Annually, the Institute has held a morning gathering for women to learn of new developments thanks to its efforts and leadership.
On Monday, February 26, the Dallas Country Club was filled to the brim for a morning coffee to hear speakers on the unusual topic of “What’s a Telomere Got To Do With It?” underwritten by Lana Andrews, Lee Ann White, PlainsCapital Bank and Andrews Distributing. Unfortunately, Laura wasn’t able to make the gathering. She was in Charlotte, North Carolina, with her husband paying respects to the late Billy Graham as he lay in repose.
While the very word “telomere” might have been off putting for some, it wasn’t for this crowd including Co-Chairs Jeanne Tower Cox and Jan Rees-Jones, Debbie Francis, Meredith Land, Diana Strauss, Diane Scovell, Lisa Troutt, Tiffany Divis, Alexa Conomos, Laura Miller, Lisa Cooley, Laura McClung, Priscilla Garcia, Amy Ananian, Carol Seay, Barbara Stuart and Lydia Novakov.

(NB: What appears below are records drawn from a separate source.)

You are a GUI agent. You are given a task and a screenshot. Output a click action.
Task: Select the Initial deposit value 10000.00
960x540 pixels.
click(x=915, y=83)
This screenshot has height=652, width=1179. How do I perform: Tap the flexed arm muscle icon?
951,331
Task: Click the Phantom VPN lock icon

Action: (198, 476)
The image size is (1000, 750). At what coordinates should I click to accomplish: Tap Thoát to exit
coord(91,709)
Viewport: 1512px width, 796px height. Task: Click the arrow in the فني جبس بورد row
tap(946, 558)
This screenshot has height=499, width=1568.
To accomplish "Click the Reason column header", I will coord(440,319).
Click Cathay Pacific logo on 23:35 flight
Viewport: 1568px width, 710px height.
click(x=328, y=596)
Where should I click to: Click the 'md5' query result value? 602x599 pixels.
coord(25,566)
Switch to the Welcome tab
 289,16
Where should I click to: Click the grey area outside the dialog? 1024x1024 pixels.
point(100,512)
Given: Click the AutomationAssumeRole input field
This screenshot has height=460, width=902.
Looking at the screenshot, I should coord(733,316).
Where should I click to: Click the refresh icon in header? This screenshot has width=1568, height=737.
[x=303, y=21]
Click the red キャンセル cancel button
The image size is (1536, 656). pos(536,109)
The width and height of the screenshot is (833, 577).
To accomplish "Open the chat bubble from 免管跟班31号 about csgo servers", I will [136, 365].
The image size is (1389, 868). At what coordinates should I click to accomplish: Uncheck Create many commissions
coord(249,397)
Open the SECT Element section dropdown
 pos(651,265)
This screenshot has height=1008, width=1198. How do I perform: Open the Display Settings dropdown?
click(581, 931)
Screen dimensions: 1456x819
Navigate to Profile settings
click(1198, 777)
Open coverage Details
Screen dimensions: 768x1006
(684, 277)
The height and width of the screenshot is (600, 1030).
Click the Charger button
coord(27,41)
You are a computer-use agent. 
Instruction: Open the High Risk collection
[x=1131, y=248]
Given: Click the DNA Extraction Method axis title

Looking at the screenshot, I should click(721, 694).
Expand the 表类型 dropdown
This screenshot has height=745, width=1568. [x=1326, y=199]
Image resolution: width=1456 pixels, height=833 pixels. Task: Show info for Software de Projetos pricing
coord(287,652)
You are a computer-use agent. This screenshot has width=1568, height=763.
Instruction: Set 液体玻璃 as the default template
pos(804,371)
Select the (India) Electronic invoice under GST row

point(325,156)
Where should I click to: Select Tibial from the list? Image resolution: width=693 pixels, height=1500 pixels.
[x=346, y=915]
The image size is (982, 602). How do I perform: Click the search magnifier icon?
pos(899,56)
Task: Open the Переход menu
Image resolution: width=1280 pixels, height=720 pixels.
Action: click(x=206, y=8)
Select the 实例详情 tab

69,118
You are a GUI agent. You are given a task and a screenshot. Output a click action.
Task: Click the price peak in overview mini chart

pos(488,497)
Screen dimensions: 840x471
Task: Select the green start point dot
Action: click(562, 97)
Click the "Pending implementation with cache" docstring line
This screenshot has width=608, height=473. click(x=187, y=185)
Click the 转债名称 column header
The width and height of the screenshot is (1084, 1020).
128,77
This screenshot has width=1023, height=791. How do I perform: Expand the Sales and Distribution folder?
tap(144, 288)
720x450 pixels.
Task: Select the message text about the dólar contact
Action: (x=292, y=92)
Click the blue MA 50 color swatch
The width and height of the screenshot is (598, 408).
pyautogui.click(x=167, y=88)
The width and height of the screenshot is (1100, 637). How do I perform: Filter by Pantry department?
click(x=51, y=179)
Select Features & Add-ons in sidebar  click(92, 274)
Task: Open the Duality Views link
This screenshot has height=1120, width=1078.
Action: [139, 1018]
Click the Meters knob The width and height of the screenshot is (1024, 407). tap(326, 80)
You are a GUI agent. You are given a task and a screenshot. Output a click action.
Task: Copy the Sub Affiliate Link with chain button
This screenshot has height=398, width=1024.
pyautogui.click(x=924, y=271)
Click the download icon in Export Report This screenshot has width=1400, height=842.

Thanks to moderator Texas Tech VP for Health Policy and Special Health Program Dr. Cynthia Jumper and guest speakers Texas Tech Dean of the Graduate School of Biomedical Sciences/Professor Dr. Brandt Schneider and New York Times best-selling author of “The Telomere Effect” Dr. Elissa Epel, they learned about the about the link between DNA, health, lifestyle, stress and nutrition. Telomeres are officially defined as compound structures at the end of a chromosome like the cap on a shoelace.
From childhood through maturity, the telomeres of one’s DNA reflect well-being. Without them, DNA strands become damaged and our cells can’t do their job As we age, they decline, but that process can be slowed and regeneration is possible, thus reversing damage and slowing the aging process itself.